Brady, who was a prominent FTX booster, owns more than 1.1 million common shares of the collapsed crypto currency exchange, while his supermodel ex holds more than 680,000 shares, Bloomberg reported, citing court documents.
KPC Venture Capital, meanwhile, an entity linked to the Kraft Group, holds more than 110,000 Series B preferred shares in FTX Trading, the entity that owns the disgraced company’s main crypto exchange, Bloomberg reported. The investment firm backed by the Patriots’ owner also holds 479,000 Class A common shares and 43,545 Series A preferred shares in West Realm Shires, an FTX unit that owns the company’s US-based exchange.
Falled FTX founder and CEO Sam Bankman-Fried appears to hold about 109 million Series A preferred shares, 791 million Class A common shares and 1.12 billion Class B common shares.
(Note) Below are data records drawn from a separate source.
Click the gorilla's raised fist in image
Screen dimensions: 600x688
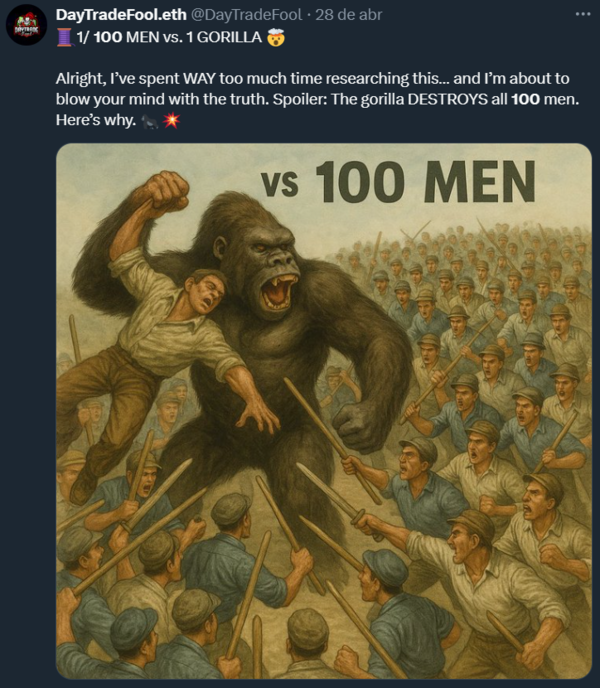pos(165,192)
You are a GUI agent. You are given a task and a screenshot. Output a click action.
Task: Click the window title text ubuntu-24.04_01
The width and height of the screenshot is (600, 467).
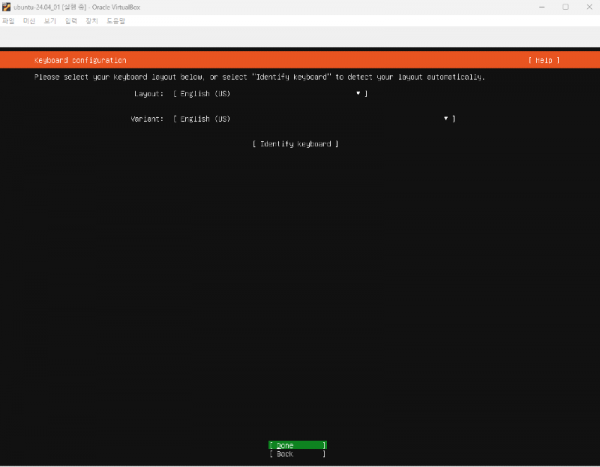tap(40, 7)
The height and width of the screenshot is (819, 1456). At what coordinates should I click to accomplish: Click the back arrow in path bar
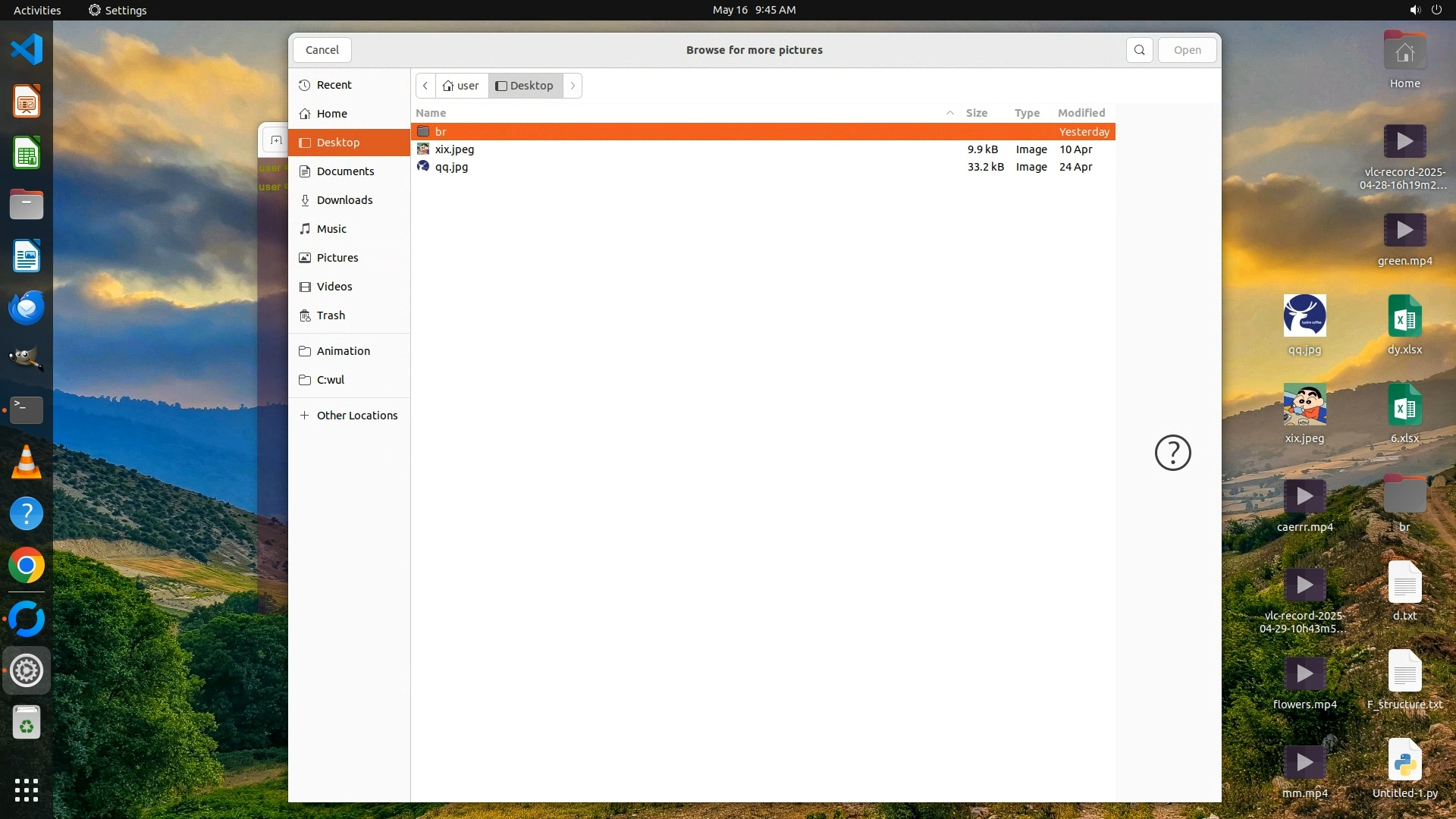425,86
The court documents list dozens of other holders, from the rival crypto exchange Coinbase, with nearly 4 million Class A common shares, to Wall Street stalwarts like Sequoia Capital with upwards of 27 million across the various classes and activist investor Daniel Loeb’s Third Point, with nearly 11 million common and preferred shares combined. Third-party investors like the Ontario Teachers’ Pension Plan also got burned on about 12 million Class A shares.
It’s not clear if other A-listers were caught up in the spectacular collapse of FTX. Their investment vehicles are often obscured with names that don’t reveal the identities of the people behind them.
The value of the holdings could not be immediately determined, but Bloomberg said they are “assumed to be practically worthless” because stockholders of bankrupt companies rarely recover losses. U.S. law requires that creditors line up to get repaid in order of priority, putting stockholders on line after those with direct claims.
About a year ago, FTX Trading raised $400 million, valuing the company at $32 billion, Bloomberg noted. Bankman-Fried
The news reinforces comments by John J. Ray III, who took over the company’s restructuring last month, that “we’re not going to be able to recover all of the losses.”
Bankman-Fried was released on a $250 million bond package on Dec. 22 while he awaits trial for fraud and mismanagement over the collapse of FTX, which a U.S. prosecutor called a “fraud of epic proportions.”